Pero él tuvo que irse antes del amanecer. Y la despertó para darle el último beso.
-Te amo y siempre te amaré-le aseguró.
Se vistió. La besó de nuevo. Y se marchó antes de dirigirle una mirada cargada de anhelo. Catalina se acostó de nuevo en la cama y se durmió pensando en Stephen.

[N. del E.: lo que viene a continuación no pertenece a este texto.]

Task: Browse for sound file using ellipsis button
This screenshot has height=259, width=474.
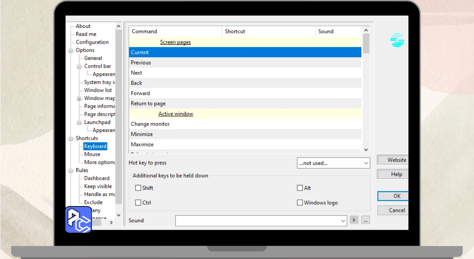Action: pyautogui.click(x=365, y=220)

Cuando se despertó, Catalina se arregló el camisón. Tenía la sensación de que alguien la había visto. Que sabía lo que había pasado entre aquellas cuatro paredes. Cerró la ventana de su habitación. La dejé abierta anoche, pensó. El reloj de cuco dio la hora. Las nueve de la mañana. No tenía un diario. No era como Sara, que sí tenía un diario. Escribía sus sentimientos y sus pensamientos en él. María tampoco tenía un diario.
Decidió que nadie la ayudaría a vestirse aquel día.
Se levantó de la cama. No quiso ni ponerse las zapatillas. Tenía las señales visibles en su cuerpo de la pasión de Stephen. Sus mordiscos y sus besos...
Maldecía el pudor que había sentido ante él. No pudo haberse desnudado ante Stephen. Y él quería verla desnuda. Quería ver cómo era su cuerpo sin la tela que lo cubría todos los días. Pero Catalina no fue capaz de despojarse del camisón. El miedo se apoderó de ella.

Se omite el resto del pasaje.